Work required:
Print each of the rows below verbatim, from the first line through the last.

Data extract:
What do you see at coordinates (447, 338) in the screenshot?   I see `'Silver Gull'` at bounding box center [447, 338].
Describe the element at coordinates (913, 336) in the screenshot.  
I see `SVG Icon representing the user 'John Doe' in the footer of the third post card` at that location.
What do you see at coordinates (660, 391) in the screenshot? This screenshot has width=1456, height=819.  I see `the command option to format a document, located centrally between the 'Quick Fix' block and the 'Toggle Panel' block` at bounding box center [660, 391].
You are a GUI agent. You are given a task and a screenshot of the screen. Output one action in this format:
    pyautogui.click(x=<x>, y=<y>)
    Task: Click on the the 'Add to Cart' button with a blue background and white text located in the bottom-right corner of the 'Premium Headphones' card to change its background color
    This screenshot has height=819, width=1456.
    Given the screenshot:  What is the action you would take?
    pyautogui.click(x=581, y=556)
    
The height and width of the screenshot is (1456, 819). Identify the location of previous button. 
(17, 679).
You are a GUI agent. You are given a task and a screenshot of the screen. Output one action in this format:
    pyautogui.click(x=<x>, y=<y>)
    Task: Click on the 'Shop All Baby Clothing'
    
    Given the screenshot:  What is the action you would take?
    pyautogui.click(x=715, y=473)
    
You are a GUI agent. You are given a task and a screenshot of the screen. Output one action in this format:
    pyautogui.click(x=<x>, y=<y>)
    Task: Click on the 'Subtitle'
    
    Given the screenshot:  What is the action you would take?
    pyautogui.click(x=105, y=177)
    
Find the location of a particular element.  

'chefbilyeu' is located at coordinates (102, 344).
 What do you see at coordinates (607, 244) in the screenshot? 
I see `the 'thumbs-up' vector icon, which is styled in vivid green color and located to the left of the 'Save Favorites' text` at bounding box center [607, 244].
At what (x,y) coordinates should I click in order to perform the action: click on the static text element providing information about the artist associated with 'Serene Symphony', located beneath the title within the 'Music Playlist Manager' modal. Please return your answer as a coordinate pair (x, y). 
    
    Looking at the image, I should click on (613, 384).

Task output:
What do you see at coordinates (447, 338) in the screenshot?   I see `'Silver Gull'` at bounding box center [447, 338].
Describe the element at coordinates (913, 336) in the screenshot.  
I see `SVG Icon representing the user 'John Doe' in the footer of the third post card` at that location.
What do you see at coordinates (660, 391) in the screenshot? This screenshot has width=1456, height=819.  I see `the command option to format a document, located centrally between the 'Quick Fix' block and the 'Toggle Panel' block` at bounding box center [660, 391].
You are a GUI agent. You are given a task and a screenshot of the screen. Output one action in this format:
    pyautogui.click(x=<x>, y=<y>)
    Task: Click on the the 'Add to Cart' button with a blue background and white text located in the bottom-right corner of the 'Premium Headphones' card to change its background color
    This screenshot has height=819, width=1456.
    Given the screenshot:  What is the action you would take?
    pyautogui.click(x=581, y=556)
    
The height and width of the screenshot is (1456, 819). Identify the location of previous button. 
(17, 679).
You are a GUI agent. You are given a task and a screenshot of the screen. Output one action in this format:
    pyautogui.click(x=<x>, y=<y>)
    Task: Click on the 'Shop All Baby Clothing'
    
    Given the screenshot:  What is the action you would take?
    pyautogui.click(x=715, y=473)
    
You are a GUI agent. You are given a task and a screenshot of the screen. Output one action in this format:
    pyautogui.click(x=<x>, y=<y>)
    Task: Click on the 'Subtitle'
    
    Given the screenshot:  What is the action you would take?
    pyautogui.click(x=105, y=177)
    
Find the location of a particular element.  

'chefbilyeu' is located at coordinates (102, 344).
 What do you see at coordinates (607, 244) in the screenshot? 
I see `the 'thumbs-up' vector icon, which is styled in vivid green color and located to the left of the 'Save Favorites' text` at bounding box center [607, 244].
At what (x,y) coordinates should I click in order to perform the action: click on the static text element providing information about the artist associated with 'Serene Symphony', located beneath the title within the 'Music Playlist Manager' modal. Please return your answer as a coordinate pair (x, y). 
    
    Looking at the image, I should click on (613, 384).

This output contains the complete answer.